Dataset records>

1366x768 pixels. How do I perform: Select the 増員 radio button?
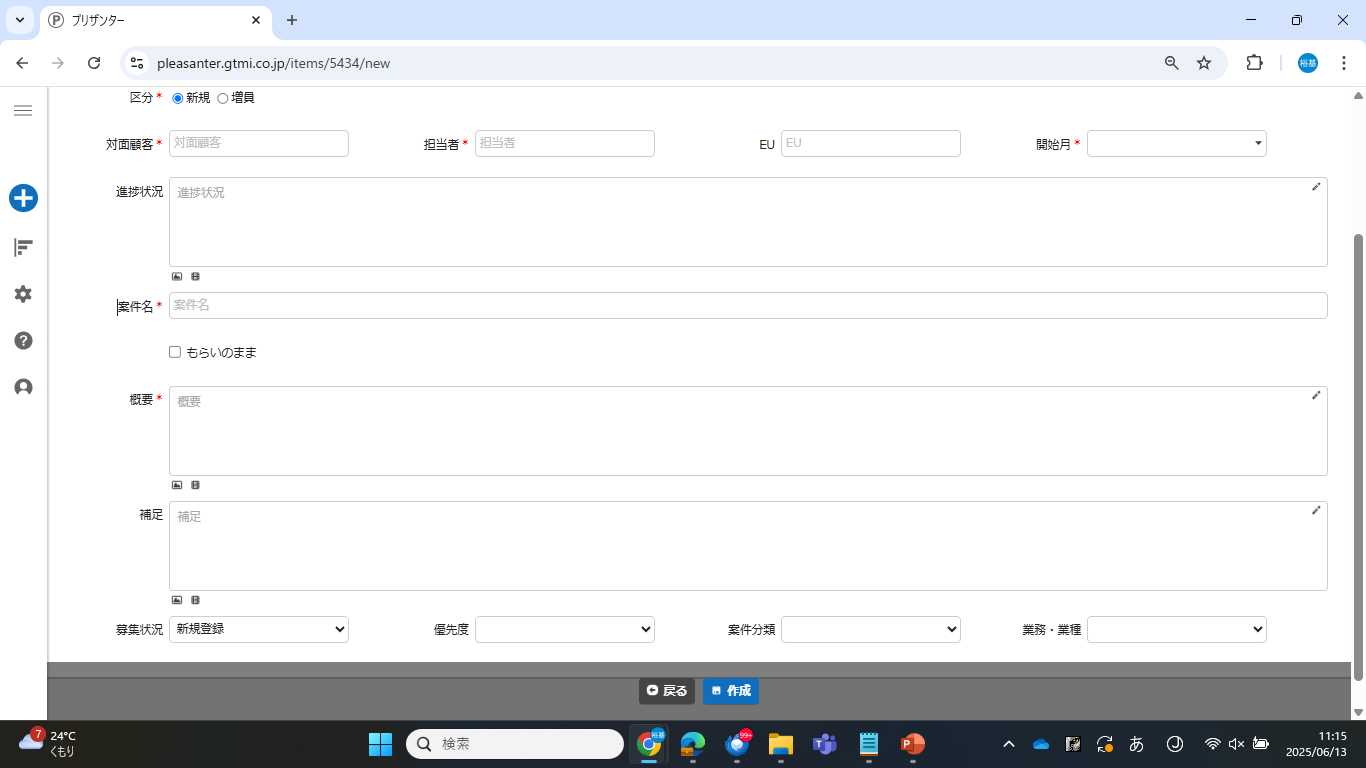point(223,98)
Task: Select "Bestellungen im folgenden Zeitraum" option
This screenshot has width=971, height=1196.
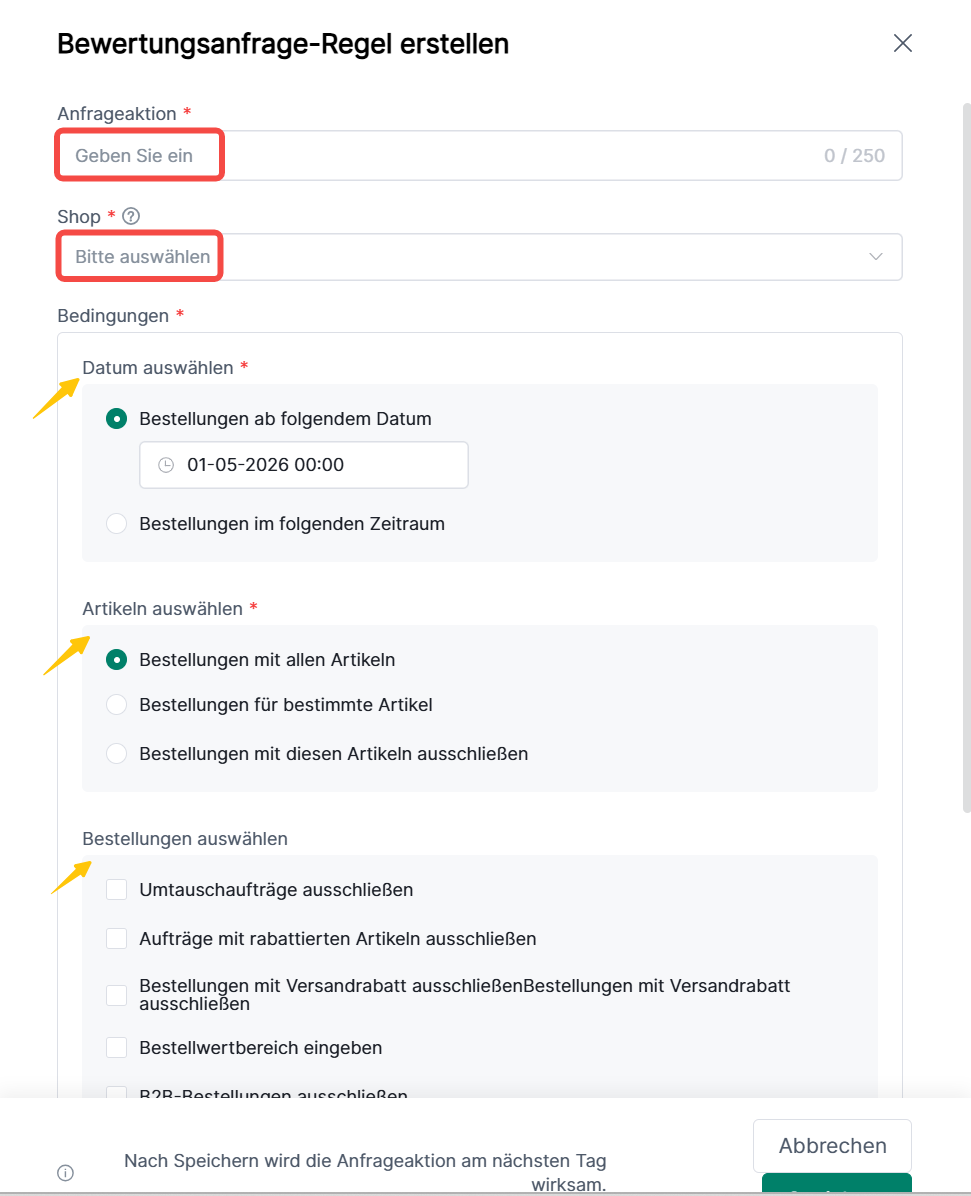Action: tap(117, 524)
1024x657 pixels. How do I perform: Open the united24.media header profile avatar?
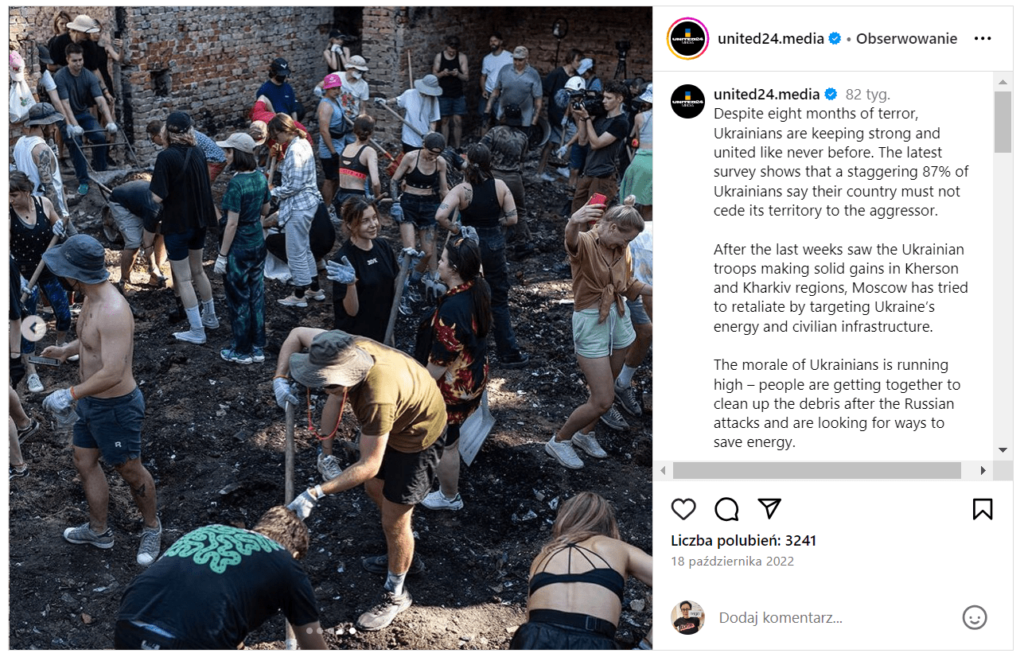[687, 39]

Problem to work on> Since the pictures are not wanted, transcribe only the rest of the material above, exactly as it stands.

Output>
1366x768 pixels. How do I perform: Select the 増員 radio button?
point(223,98)
Task: Select "Bestellungen im folgenden Zeitraum" option
This screenshot has width=971, height=1196.
Action: tap(117, 524)
1024x657 pixels. How do I perform: Open the united24.media header profile avatar?
[687, 39]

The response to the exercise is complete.